• _Records shown_:
========================================
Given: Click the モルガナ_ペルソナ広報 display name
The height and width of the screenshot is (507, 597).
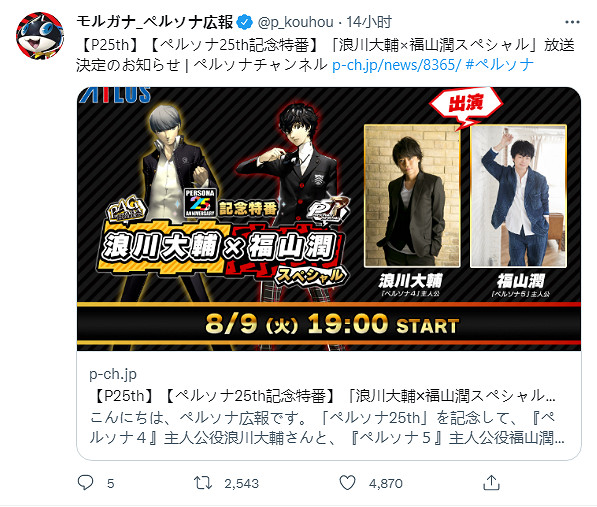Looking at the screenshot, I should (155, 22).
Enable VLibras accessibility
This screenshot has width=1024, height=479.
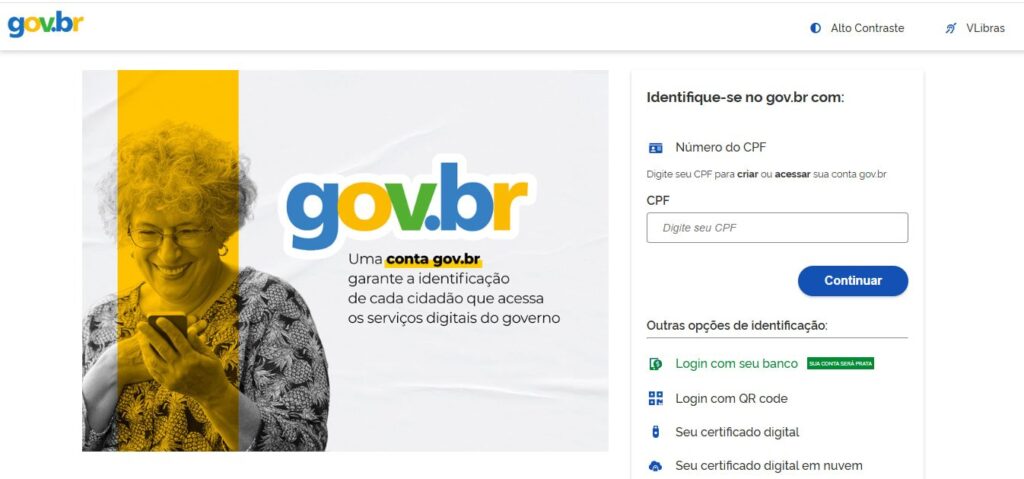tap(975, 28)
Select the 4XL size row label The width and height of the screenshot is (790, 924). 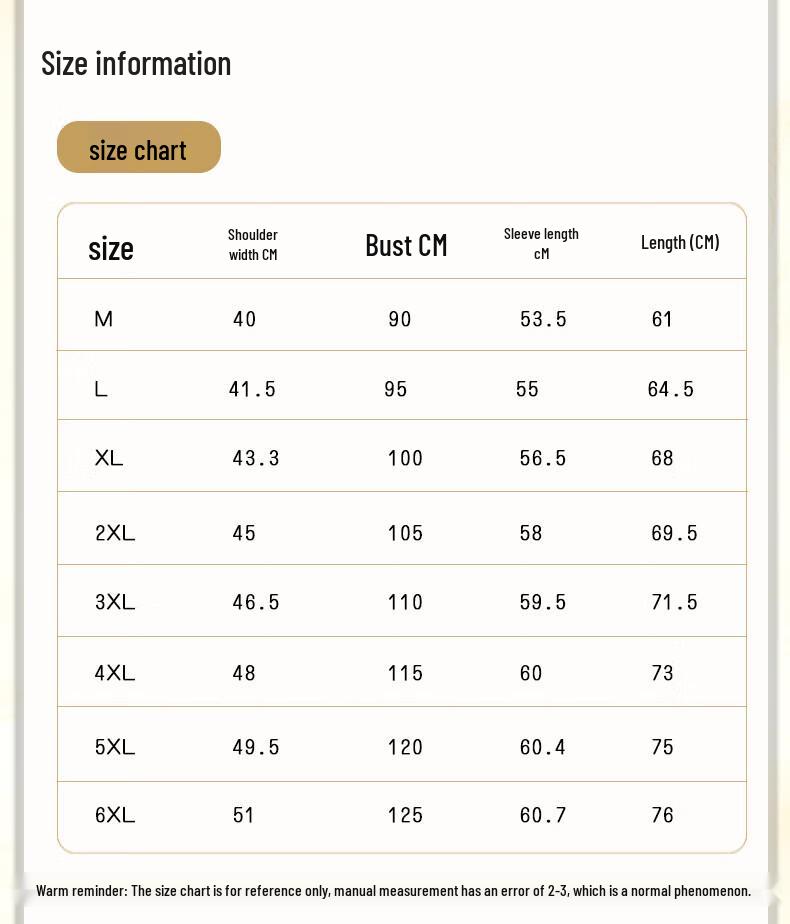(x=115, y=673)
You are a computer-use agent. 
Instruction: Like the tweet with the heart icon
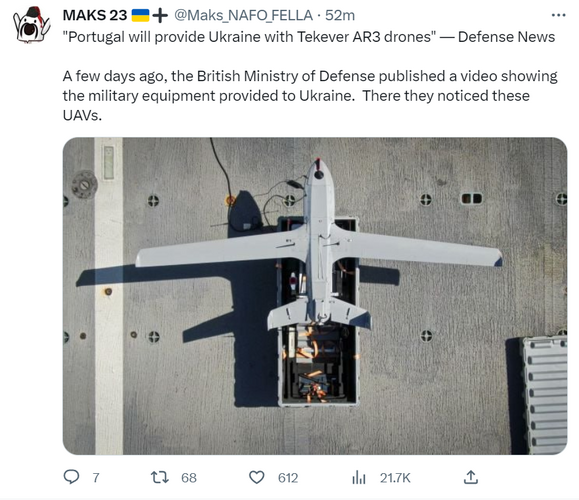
========================================
• _Problem requirements_: The task requires restating verbatim the lines from the one that holds "You are a computer-use agent." through the end of the listing, both ends counted, and no pictures.

• _Expected answer_:
You are a computer-use agent. 
Instruction: Like the tweet with the heart icon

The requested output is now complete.